A line was drawn quickly down the center of a new page. On one side, he wrote That Which We Know, and on the other, That Which is Strange or Implied. The first side received the following notes:
- A kind woman by all accounts
- Fond of LVW
- Immortalized as a nymph by SQ
- Hidden in the back of the grounds, by a pond
The other side was much harder to fill, Eiren realized. All of the things he felt about this nameless woman, and he was yet unable to express any of them in concise thoughts.
"Everything here does its best to irritate my advances in knowledge!" Standing and pacing, he absently folded and unfolded the page, trying not to feel foolish for considering his Strange or Implied notes. Chief among these was his dream - this was the clearest evidence Eiren had for suspecting something amiss with the late Lady Van Wyk, and yet, it was not real.
Of course, one should never truly disregard what sleep told him, Eiren knew that, and it gave him some measure of comfort, but what did not comfort him was the path listening to this dream would take him on. The Lady was in fear of him. Even after the stress of the approaching birthday, and the terror his near-fatal run in with Lord Van Wyk had caused, Eiren had not forgotten the look on the face of the girl - the Lady, he corrected. She had grasped at her throat and screamed about her breath, and now, he thought with a heavy sigh, leaning his head against the window and peering over the visible grounds, she was a statue. She was now in her true form, as Severin had called it.
He pulled the notebook up to his face and scowled at the paper, before reluctantly writing on the second side the following:
- Someone has stolen her breath - does this mean she was dying?
- Why did SQ show me her figures after asking about my religious practises?

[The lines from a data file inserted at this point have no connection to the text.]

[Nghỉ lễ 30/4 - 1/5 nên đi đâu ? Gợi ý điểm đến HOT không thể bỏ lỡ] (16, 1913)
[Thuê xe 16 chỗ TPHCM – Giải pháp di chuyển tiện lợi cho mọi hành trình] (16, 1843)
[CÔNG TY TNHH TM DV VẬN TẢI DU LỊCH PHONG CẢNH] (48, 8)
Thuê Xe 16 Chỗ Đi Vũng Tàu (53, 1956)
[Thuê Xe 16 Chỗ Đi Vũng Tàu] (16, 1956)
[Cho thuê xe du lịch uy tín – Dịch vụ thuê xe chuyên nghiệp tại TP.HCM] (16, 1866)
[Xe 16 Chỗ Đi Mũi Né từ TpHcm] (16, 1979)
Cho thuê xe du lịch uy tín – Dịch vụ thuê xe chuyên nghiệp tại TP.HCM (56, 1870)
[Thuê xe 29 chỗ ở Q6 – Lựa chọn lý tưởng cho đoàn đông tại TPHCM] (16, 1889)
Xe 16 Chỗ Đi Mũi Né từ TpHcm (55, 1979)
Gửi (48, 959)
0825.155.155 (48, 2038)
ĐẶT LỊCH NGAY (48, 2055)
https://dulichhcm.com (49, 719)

- Was SQ responsible for her death?
- What killed the First Lady of Kelfordshire?
Eiren looked at what he had written and shuddered. The implications were terrible, in writing killed. There was nothing to suggest she had died any way other than some unfortunate, natural death, but the dream had a strong impression on him, one that was impossible to shake loose.
In the distance, he could make out the ashen hair of the sculptor, bobbing up and down as he roamed the grounds. Eiren squinted and leaned forward, immediately interested in the actions of the most peculiar man.
Severin appeared to be looking for something. No, he was trying to escape the priest! Eiren noticed - just barely - Father Bele, tottering after the sculptor and yelling. The sculptor appeared to be yelling back, waving his hands as he dipped in and out of the hedges. It surprised Eiren to notice that the sculptor appeared to have a better idea of the landscape than the priest, for the latter soon lost the sculptor, and stood aimlessly, unable to direct his anger at the intended source. From his position at the window, Eiren could clearly see Severin, hunched over and coughing into his handkerchief, not terribly far from the priest, but well hidden by several layers of shrubbery.
The sight of the sculptor interested Eiren greatly, and reminded him of the mystery before him. He needed more information about the Ladies, but there was none to be found in a room unoccupied by another other than himself in a great many years.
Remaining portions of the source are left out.